## ASSIGNED TASK
The listing below holds a line with "СООБЩИТЬ В РЕДАКЦИЮ ОБ ОШИБКЕ (712, 2126)" and a later line with "В Перми показали". Write out those two lines and every line between them, exactly, and nothing else.

## SOURCE MATERIAL
::::::::::
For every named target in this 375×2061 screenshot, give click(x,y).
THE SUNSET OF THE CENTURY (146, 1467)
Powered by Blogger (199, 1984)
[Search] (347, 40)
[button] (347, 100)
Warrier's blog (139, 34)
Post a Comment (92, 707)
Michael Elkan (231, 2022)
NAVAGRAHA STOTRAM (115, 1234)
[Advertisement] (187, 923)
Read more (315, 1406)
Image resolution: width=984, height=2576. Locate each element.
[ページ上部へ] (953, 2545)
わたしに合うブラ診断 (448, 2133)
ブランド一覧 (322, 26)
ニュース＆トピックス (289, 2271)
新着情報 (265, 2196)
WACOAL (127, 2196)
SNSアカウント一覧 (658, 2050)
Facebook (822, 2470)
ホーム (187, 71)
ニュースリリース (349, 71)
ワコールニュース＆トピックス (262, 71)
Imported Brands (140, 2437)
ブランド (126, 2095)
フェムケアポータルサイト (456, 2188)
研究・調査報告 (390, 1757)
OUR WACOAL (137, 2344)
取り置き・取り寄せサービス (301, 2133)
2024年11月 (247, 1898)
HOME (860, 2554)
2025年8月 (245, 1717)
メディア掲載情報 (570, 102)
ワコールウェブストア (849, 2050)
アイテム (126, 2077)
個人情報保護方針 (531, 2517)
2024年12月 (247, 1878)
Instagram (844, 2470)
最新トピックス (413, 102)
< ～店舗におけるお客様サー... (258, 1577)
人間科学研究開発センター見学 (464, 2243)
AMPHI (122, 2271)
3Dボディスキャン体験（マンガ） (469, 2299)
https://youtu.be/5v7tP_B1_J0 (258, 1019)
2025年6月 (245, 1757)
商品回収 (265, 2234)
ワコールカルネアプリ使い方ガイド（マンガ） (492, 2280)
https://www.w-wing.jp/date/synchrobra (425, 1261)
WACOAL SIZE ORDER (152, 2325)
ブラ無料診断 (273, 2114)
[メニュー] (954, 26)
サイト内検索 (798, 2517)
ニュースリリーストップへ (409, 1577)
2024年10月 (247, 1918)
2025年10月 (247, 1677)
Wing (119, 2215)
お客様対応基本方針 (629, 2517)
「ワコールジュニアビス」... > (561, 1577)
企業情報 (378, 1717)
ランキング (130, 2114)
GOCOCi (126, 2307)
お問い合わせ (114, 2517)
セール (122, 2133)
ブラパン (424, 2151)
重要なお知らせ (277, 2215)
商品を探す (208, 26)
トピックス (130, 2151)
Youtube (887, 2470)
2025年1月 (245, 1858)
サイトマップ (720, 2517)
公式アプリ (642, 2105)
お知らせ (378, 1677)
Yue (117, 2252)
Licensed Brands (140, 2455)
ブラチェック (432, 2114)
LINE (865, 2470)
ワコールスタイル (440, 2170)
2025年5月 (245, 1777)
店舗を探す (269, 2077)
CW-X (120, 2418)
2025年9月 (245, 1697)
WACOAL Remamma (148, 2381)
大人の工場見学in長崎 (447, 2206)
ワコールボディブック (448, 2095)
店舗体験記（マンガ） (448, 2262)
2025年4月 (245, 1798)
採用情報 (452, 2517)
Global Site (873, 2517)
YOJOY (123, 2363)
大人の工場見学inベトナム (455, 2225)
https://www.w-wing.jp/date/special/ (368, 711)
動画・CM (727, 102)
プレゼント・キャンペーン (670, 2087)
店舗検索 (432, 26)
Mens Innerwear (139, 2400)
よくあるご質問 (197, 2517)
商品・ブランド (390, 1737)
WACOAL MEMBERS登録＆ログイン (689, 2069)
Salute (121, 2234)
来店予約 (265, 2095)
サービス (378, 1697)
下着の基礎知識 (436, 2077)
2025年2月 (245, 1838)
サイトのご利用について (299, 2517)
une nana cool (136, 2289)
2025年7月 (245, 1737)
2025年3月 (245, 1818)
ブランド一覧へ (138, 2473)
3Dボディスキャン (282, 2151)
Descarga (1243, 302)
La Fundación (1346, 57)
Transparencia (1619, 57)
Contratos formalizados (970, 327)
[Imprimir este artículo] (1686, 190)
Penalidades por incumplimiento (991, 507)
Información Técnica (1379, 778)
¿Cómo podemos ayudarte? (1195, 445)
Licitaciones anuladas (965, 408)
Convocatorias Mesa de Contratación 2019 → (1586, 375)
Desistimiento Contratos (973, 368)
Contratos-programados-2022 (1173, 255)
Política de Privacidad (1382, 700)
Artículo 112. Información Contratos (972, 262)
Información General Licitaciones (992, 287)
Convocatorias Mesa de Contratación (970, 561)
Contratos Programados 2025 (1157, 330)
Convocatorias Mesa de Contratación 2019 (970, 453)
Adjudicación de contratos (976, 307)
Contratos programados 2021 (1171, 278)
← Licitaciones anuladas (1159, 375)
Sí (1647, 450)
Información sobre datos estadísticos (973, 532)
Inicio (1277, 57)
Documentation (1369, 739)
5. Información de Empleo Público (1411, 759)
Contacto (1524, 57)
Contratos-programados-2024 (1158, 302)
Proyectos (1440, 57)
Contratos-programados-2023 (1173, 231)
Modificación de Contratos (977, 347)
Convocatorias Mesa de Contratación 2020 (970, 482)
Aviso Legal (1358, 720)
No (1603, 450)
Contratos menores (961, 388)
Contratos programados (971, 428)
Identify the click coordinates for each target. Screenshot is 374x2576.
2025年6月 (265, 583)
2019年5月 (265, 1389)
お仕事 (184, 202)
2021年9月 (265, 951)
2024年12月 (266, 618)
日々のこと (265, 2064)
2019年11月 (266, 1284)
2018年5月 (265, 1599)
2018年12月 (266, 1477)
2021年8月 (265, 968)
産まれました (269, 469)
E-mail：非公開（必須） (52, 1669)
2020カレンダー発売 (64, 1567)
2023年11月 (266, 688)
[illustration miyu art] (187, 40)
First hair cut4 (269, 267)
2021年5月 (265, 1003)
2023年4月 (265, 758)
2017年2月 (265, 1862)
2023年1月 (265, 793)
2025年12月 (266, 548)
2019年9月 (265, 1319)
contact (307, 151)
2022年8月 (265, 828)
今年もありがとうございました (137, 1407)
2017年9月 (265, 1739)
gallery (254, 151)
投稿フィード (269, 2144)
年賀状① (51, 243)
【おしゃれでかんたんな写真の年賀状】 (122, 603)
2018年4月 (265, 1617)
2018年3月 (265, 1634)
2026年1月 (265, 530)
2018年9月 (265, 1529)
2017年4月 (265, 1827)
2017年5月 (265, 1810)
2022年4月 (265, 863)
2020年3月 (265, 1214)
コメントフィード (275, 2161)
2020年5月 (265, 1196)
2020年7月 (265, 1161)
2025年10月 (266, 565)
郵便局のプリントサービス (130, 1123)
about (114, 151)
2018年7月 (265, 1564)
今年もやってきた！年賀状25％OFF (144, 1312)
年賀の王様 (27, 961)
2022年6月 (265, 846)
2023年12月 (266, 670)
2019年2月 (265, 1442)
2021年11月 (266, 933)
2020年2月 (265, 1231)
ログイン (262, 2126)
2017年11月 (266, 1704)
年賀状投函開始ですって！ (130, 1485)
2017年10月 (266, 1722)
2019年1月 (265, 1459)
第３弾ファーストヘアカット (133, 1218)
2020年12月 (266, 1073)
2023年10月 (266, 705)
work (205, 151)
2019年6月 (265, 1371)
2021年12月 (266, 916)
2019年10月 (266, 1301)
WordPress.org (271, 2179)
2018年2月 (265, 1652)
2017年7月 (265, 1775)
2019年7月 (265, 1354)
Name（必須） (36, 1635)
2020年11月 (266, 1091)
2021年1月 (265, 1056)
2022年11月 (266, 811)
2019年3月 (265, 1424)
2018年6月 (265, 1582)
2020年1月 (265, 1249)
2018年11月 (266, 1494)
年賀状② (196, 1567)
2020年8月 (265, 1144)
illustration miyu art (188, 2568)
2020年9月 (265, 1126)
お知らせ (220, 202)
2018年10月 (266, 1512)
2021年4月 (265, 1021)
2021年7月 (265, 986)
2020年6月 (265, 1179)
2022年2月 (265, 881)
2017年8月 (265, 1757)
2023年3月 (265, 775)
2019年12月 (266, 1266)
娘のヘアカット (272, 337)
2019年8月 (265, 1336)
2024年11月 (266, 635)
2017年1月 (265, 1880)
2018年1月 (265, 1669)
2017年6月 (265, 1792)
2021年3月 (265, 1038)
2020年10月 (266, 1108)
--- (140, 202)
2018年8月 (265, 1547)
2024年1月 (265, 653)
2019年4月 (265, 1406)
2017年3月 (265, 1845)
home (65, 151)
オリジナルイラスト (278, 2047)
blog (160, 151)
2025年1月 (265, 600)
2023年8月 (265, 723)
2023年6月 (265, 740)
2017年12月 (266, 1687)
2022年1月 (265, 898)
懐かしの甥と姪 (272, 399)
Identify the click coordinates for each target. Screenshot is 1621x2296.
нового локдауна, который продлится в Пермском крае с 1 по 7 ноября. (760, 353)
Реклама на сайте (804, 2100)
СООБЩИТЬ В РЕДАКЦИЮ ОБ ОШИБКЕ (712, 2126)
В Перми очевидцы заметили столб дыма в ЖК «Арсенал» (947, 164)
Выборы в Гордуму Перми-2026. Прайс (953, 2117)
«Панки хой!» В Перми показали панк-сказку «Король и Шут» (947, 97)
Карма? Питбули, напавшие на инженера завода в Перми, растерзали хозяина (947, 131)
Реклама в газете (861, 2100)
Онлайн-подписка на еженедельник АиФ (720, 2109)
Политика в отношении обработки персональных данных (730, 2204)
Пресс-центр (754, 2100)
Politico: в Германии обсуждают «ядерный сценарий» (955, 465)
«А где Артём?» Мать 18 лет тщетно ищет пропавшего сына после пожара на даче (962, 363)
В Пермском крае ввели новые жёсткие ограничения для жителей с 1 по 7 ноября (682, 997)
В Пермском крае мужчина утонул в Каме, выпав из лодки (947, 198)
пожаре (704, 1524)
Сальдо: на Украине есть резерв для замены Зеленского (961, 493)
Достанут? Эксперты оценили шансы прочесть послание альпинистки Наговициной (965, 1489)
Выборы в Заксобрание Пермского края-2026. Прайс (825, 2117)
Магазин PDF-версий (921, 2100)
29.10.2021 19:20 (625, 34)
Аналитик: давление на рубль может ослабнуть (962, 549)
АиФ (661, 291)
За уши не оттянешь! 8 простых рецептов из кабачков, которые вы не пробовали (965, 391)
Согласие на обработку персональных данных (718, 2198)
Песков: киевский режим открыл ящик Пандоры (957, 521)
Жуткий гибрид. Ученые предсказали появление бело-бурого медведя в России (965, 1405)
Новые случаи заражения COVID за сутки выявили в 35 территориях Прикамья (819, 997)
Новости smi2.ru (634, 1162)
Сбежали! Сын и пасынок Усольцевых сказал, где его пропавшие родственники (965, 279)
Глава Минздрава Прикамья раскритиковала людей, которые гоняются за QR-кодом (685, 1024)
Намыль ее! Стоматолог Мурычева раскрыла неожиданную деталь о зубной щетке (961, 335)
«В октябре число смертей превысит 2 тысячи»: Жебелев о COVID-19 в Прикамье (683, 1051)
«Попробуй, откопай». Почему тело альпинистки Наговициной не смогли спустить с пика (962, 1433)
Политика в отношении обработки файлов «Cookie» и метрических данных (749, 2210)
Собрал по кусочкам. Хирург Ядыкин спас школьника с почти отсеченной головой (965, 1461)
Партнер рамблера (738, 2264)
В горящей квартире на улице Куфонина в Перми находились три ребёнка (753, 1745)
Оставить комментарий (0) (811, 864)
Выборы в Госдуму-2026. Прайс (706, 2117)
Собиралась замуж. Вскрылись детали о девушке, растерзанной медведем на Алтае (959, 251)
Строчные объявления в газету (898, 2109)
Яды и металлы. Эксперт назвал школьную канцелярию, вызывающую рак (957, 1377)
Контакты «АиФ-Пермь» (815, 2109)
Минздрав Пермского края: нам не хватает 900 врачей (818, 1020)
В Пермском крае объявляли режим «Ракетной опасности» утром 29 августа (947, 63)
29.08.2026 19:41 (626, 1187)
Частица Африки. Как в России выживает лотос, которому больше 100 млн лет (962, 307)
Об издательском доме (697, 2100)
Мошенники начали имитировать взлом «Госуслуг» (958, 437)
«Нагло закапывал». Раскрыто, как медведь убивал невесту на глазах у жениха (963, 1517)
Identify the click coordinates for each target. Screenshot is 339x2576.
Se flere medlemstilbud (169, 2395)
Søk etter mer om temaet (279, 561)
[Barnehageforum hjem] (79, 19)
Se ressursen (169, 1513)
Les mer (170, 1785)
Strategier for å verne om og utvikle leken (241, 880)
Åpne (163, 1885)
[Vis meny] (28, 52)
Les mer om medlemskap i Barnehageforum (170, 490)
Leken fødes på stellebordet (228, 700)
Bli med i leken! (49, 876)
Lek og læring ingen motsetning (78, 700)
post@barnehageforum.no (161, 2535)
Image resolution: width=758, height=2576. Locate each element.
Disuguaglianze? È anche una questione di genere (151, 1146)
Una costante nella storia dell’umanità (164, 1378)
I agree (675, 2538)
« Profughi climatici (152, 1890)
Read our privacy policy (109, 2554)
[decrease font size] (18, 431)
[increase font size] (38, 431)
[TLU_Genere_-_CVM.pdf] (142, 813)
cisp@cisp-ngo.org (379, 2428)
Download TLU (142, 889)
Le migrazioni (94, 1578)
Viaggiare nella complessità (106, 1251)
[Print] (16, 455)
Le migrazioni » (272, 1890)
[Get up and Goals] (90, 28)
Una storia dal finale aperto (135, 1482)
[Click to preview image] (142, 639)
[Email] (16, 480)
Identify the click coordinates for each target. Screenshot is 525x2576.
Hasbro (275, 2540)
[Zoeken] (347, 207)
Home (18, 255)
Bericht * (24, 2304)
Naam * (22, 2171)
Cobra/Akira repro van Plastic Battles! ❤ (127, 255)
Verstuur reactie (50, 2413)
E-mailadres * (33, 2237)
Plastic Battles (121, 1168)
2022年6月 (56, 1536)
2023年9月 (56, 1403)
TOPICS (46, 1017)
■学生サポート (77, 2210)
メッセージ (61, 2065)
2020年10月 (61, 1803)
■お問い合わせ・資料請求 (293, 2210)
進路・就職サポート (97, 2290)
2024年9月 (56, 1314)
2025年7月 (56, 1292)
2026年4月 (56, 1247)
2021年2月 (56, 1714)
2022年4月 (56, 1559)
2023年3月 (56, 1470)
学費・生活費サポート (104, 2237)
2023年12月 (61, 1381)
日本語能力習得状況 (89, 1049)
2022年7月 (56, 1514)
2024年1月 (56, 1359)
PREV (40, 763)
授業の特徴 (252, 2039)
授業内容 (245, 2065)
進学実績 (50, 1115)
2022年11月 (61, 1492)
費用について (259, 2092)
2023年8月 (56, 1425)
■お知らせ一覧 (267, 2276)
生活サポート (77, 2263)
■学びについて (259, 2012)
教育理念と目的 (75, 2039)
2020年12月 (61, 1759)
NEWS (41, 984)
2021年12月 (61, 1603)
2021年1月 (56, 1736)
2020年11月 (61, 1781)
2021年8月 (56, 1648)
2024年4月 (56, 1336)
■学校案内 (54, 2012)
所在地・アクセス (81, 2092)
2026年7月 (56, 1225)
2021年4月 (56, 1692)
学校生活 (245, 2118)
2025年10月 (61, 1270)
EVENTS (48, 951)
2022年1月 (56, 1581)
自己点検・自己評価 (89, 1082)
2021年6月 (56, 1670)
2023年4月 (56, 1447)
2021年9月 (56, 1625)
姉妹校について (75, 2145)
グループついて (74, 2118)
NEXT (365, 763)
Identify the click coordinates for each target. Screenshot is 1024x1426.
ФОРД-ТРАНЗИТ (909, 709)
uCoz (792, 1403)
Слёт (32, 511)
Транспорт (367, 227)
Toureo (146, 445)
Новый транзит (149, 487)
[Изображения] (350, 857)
::::::::::
## SOLUTION TO THE PROBLEM
СООБЩИТЬ В РЕДАКЦИЮ ОБ ОШИБКЕ (712, 2126)
В Перми очевидцы заметили столб дыма в ЖК «Арсенал» (947, 164)
Выборы в Гордуму Перми-2026. Прайс (953, 2117)
«Панки хой!» В Перми показали панк-сказку «Король и Шут» (947, 97)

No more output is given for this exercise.